But, if the 'many eyes' were being honest with themselves, they should have cried foul at the insecure way extentions are handled before exploits were even known. It really isn't acceptible to give any random extention that much control over your software IMO.

Re:How did the "many eyes" miss this? (2, Insightful)

RiotingPacifist (1228016) | more than 4 years ago | (#30171494)

Isn't the point that they have been seen now, if those holes where in closed binary addons (like coolaris preview) then they would never have been seen.

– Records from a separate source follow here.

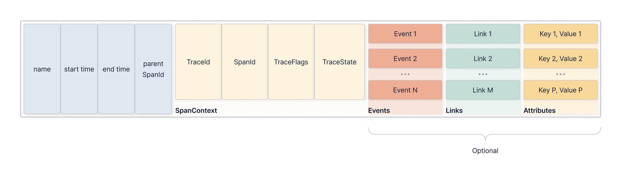This screenshot has width=623, height=169.
Task: Select the Key 2, Value 2 box
Action: (560, 59)
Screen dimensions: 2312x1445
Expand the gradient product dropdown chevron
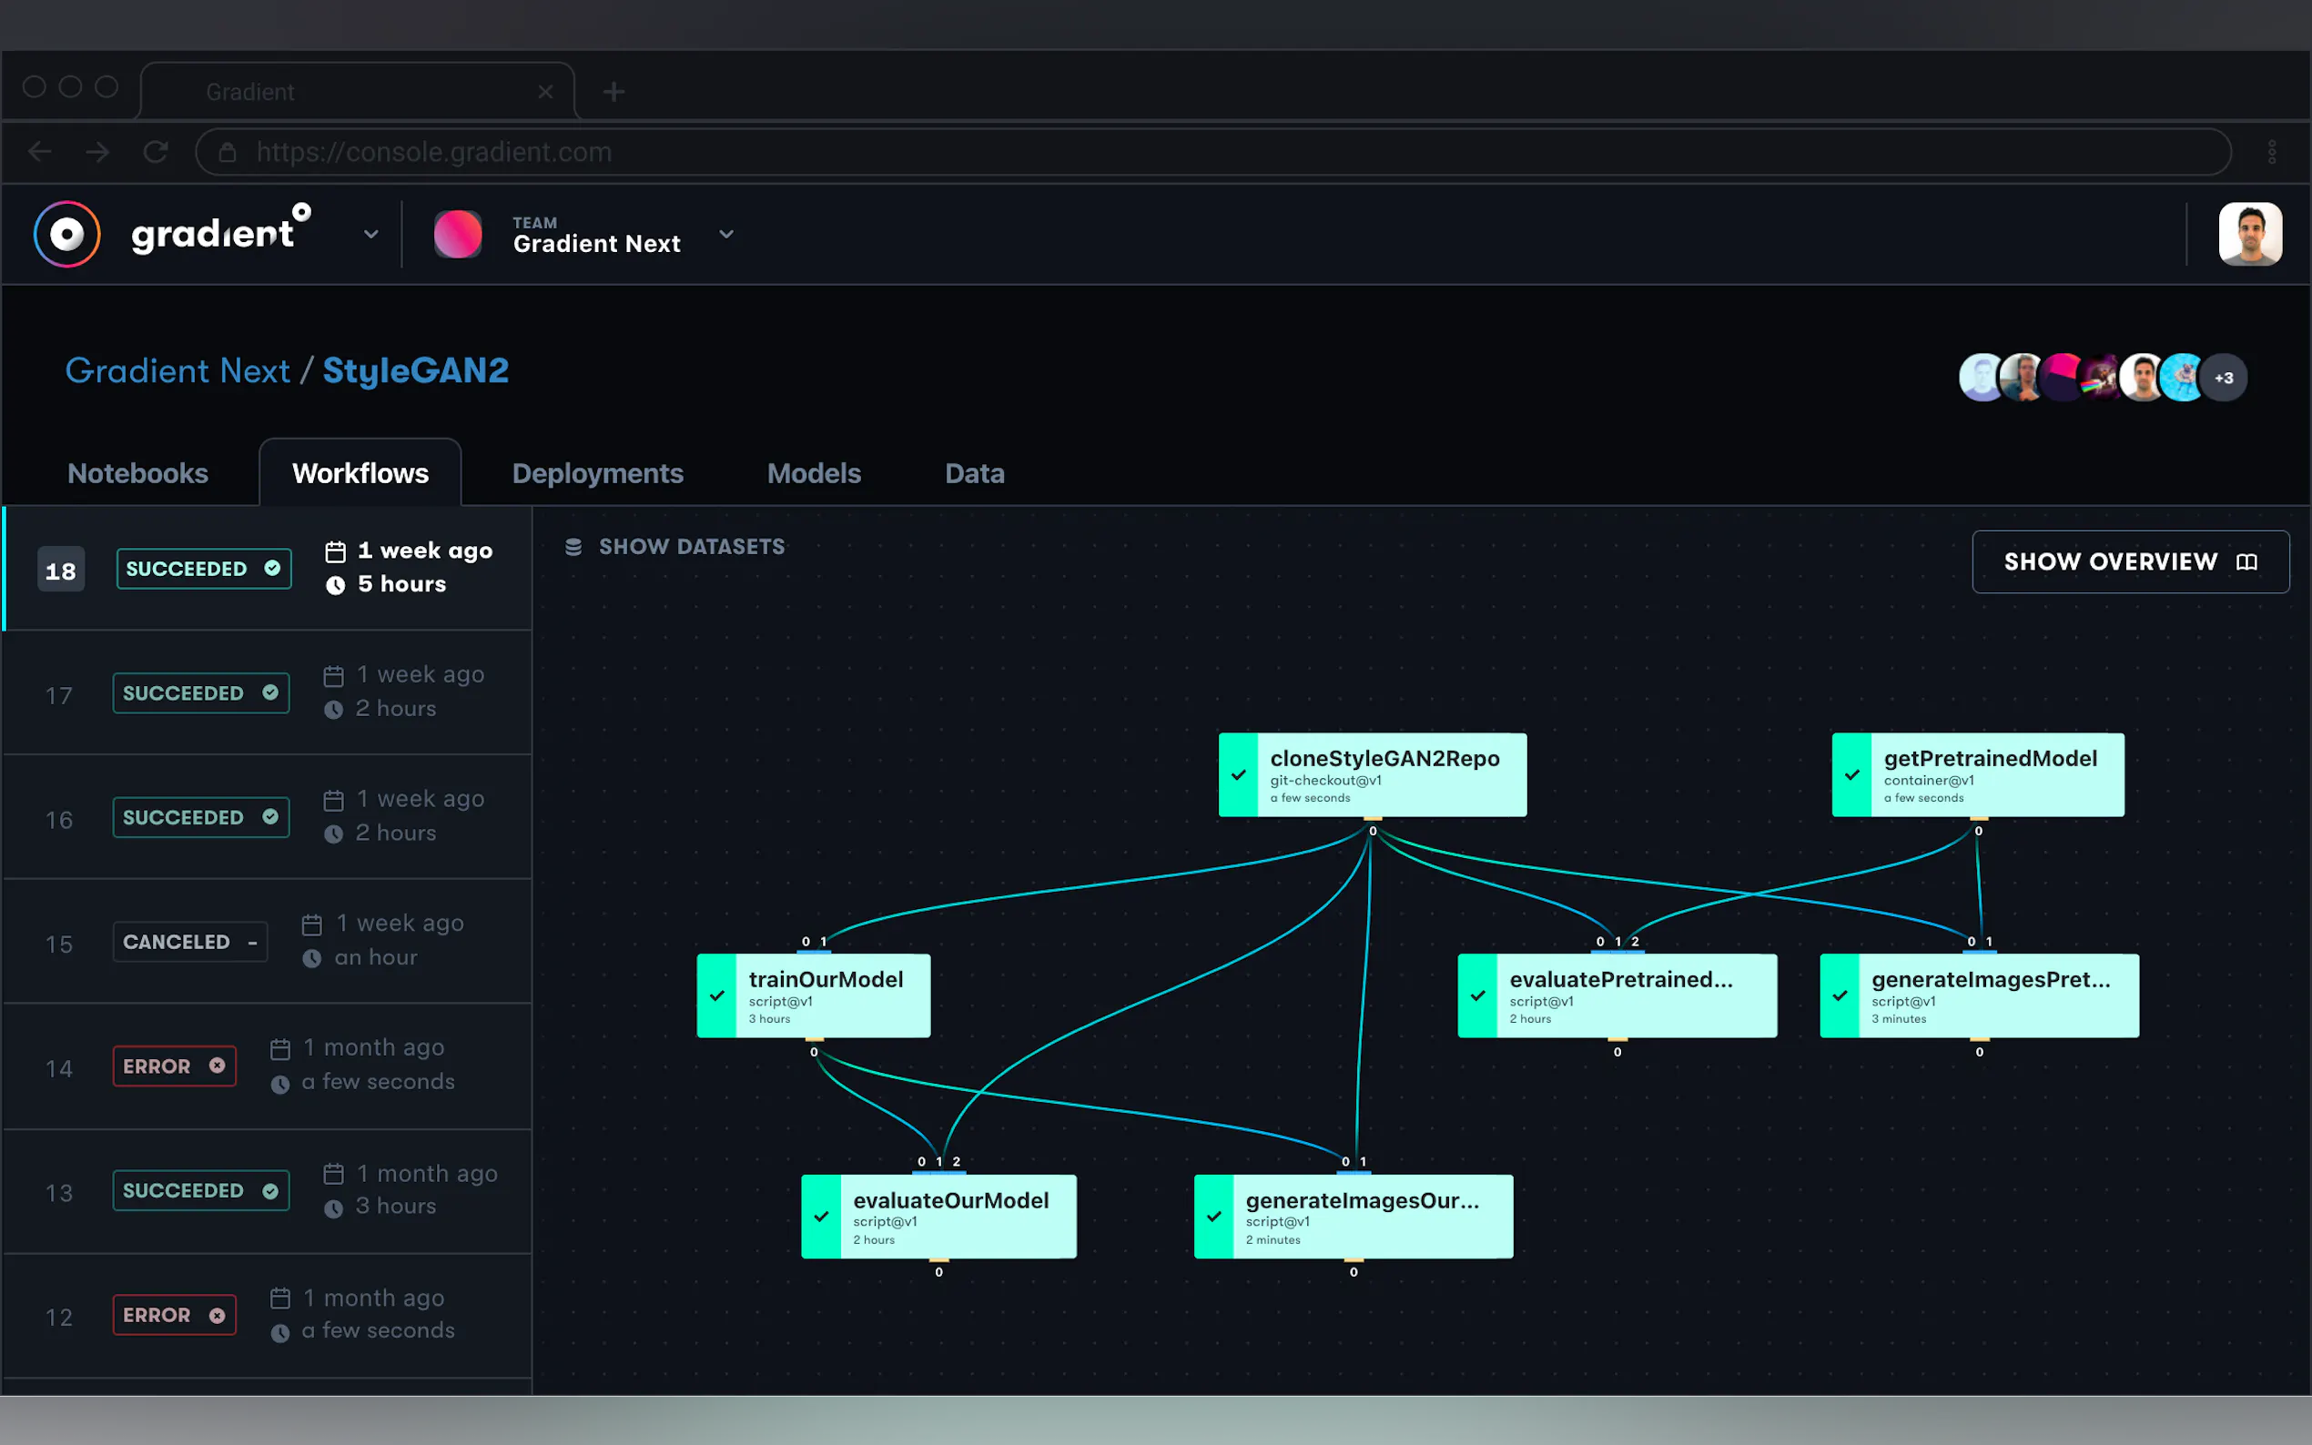coord(371,234)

Re:How did the "many eyes" miss this? (1)

tthomas48 (180798) | more than 4 years ago | (#30172080)

Um... posting things on slashdot about exploits? The many eyes doesn't mean all security bugs will be fixed before software ships. It means that over time the open nature will mean that the bugs can be found and closed easier.

Damned Activex Controls! (3, Funny)

Anonymous Coward | more than 4 years ago | (#30171436)

This is why Microsoft should turn off Activex Controls altogether.........oh wait........

Lobo? (1)

jhol13 (1087781) | more than 4 years ago | (#30171534)

There really needs to be Java (or other "managed" language based) based browser (like Lobo). Unfortunately Lobo is not (yet?) ready for prime time.

Re:Lobo? (1)

jaggeh (1485669) | more than 4 years ago | (#30171588)

Sheriff lobo?

Re:Lobo? (1)

Meneth (872868) | more than 4 years ago | (#30171592)

Garbage collection does not protect against most security breaches.

Re:Lobo? (1)

owlstead (636356) | more than 4 years ago | (#30171914)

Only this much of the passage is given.